Requests ▸
(1) In the brief on the Viacom and Snapchat partnership, which two series does MTV plan to bring back to Snapchat?
(2) Return the Viacom and Snapchat brief word for word, from "- MTV plans" down to "an international edition.".

Excerpt ▸
-------

Brief:
- Viacom and Snapchat expanded their partnership to develop more content for the image-messaging app's audience of more than 187 million users, according to Adweek. Viacom will create new shows and more Our Stories from its MTV, BET and Comedy Central networks for Snapchat's Discover section that features professionally produced content.
- MTV plans to bring back two series, Girl Code and Cribs, to Snapchat and debut Promposal, a show about elaborate ways teens ask each other to prom. Viacom also will produce more Our Stories to highlight red carpet events like the Kids' Choice Awards, VMAs and MTV TV & Movie Awards.
- Chris McCarthy, president of MTV, said the network is making a greater push to reach users ages 12-17 through digital and social media, Adweek reported. Viacom will sell advertising in the programs and share revenue with Snapchat, while continuing to produce daily MTV channels in the U.S. and France as well as an international edition.

-------

Information provided ▸
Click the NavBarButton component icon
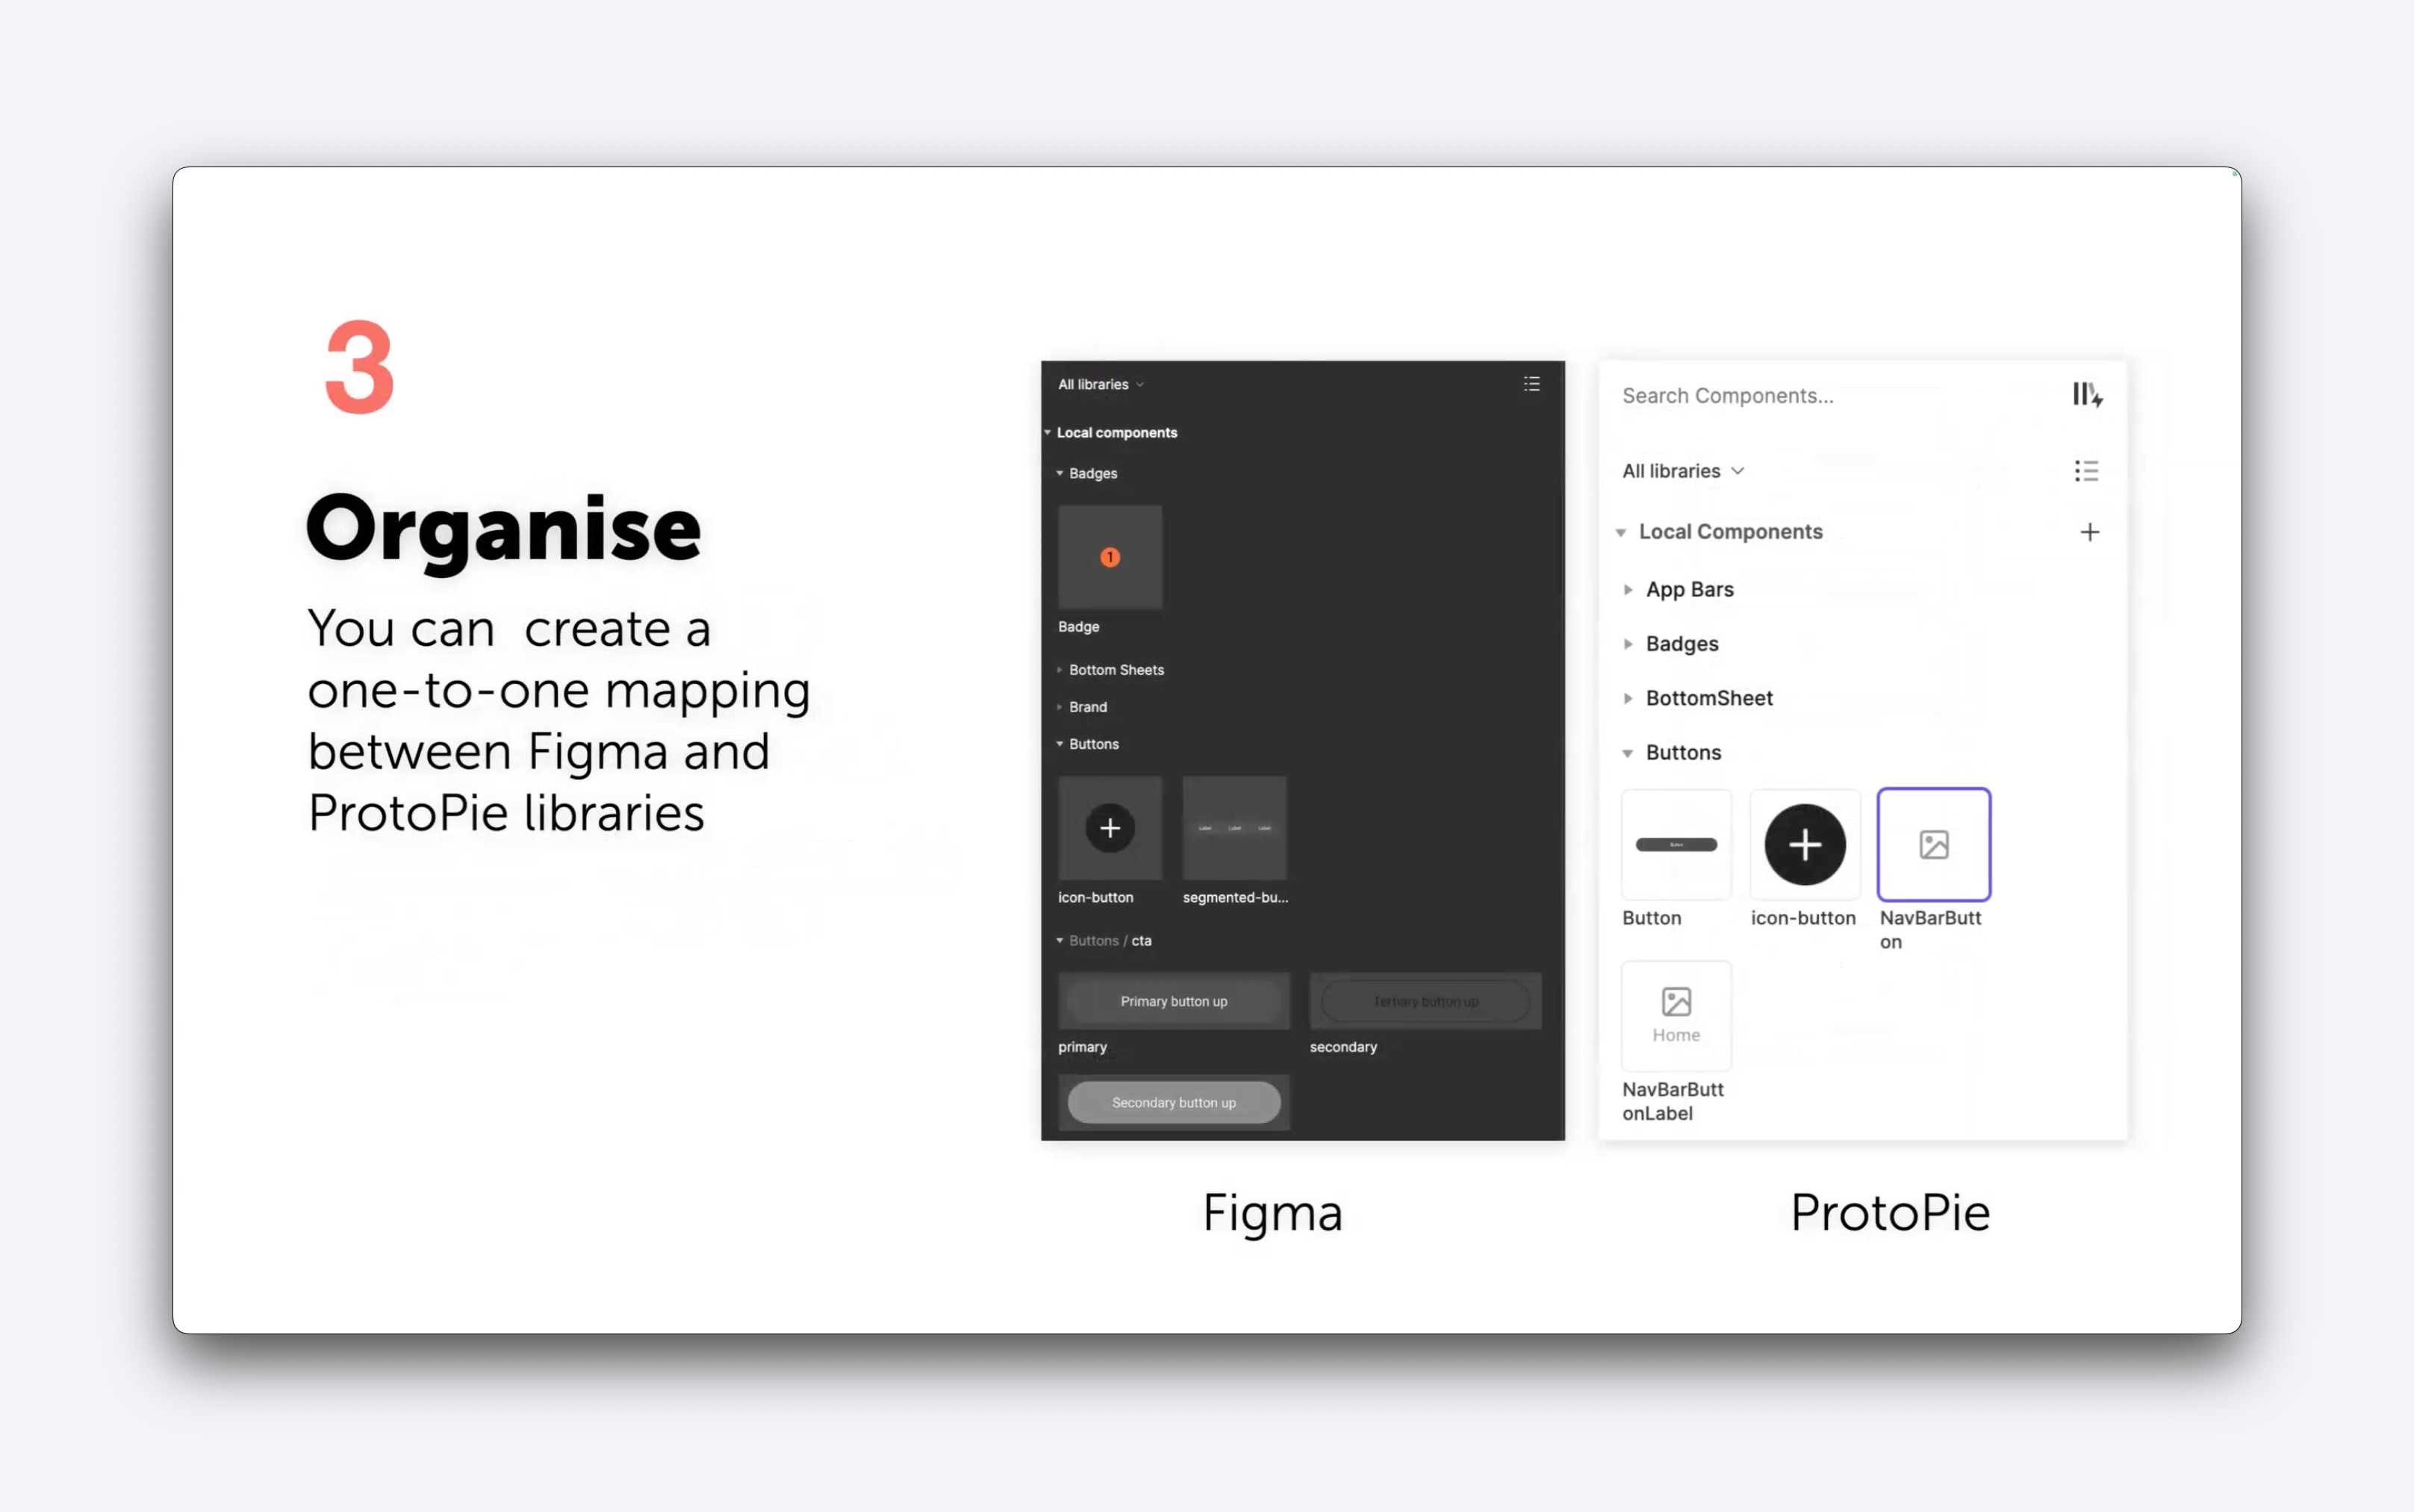The image size is (2414, 1512). pos(1932,844)
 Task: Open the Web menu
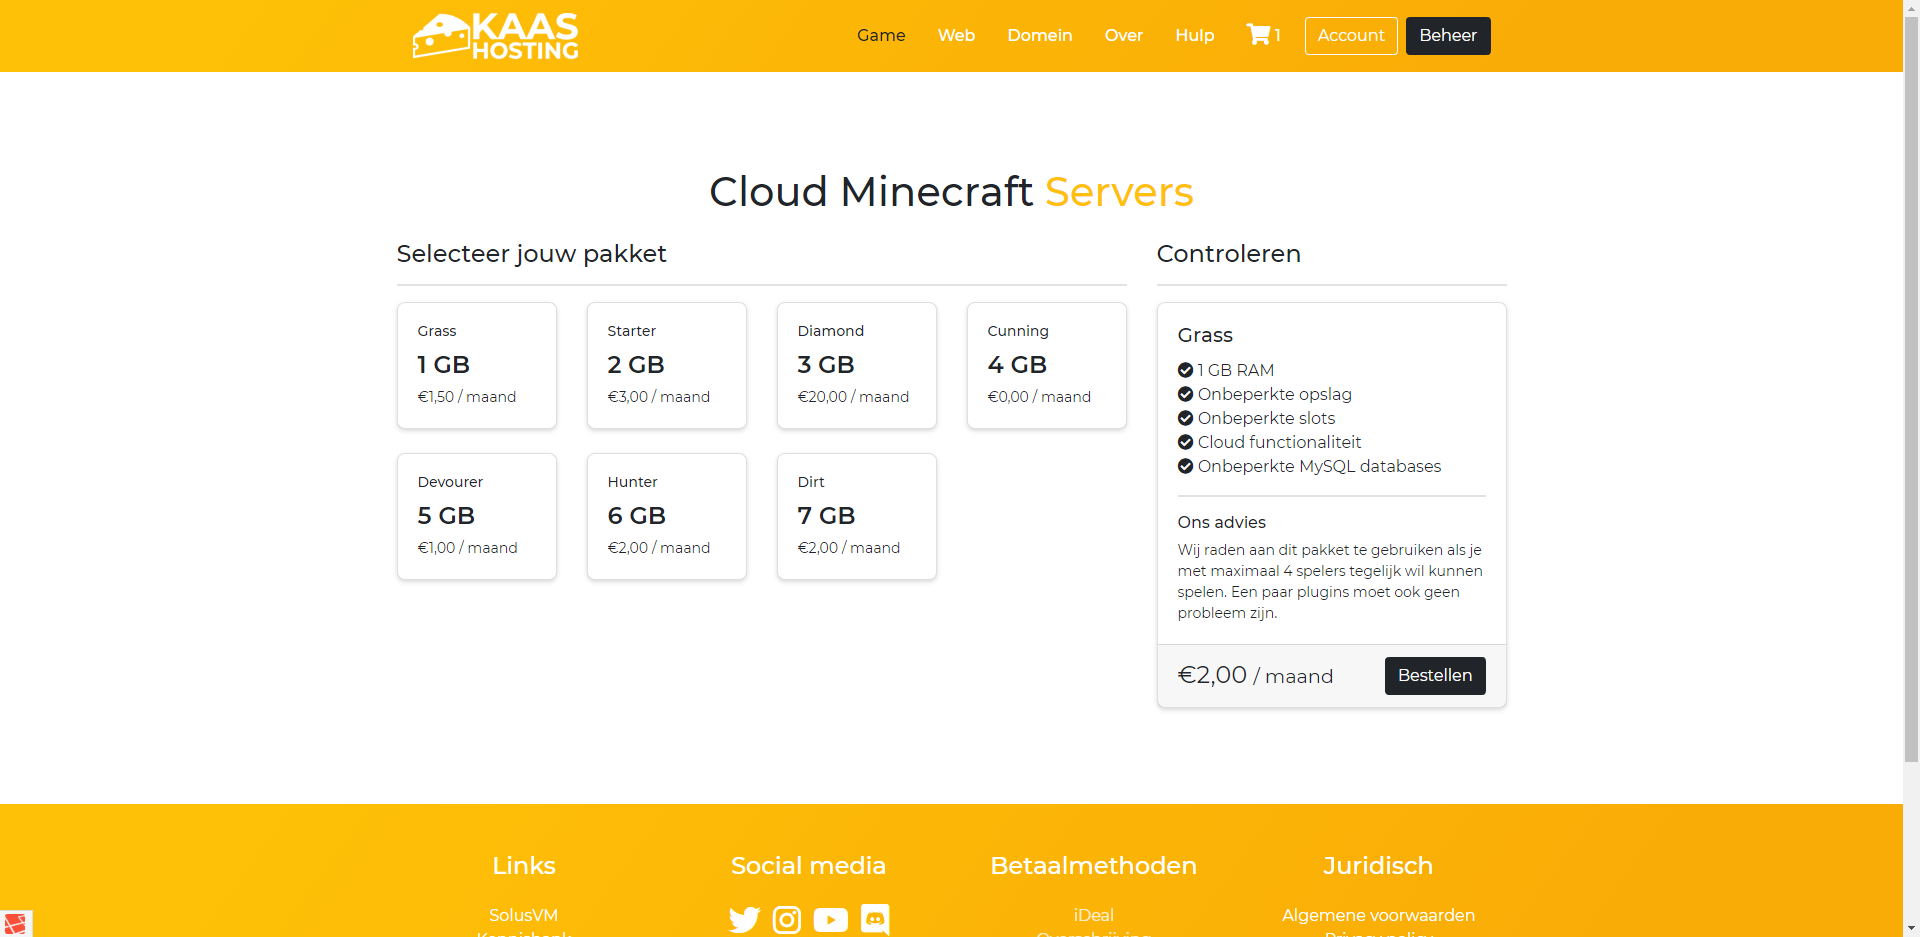click(x=956, y=35)
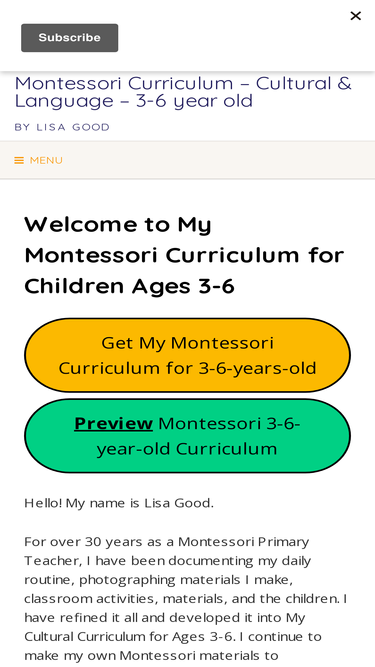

-------

Worked answers ▸
(1) Girl Code and Cribs.

(2)
- MTV plans to bring back two series, Girl Code and Cribs, to Snapchat and debut Promposal, a show about elaborate ways teens ask each other to prom. Viacom also will produce more Our Stories to highlight red carpet events like the Kids' Choice Awards, VMAs and MTV TV & Movie Awards.
- Chris McCarthy, president of MTV, said the network is making a greater push to reach users ages 12-17 through digital and social media, Adweek reported. Viacom will sell advertising in the programs and share revenue with Snapchat, while continuing to produce daily MTV channels in the U.S. and France as well as an international edition.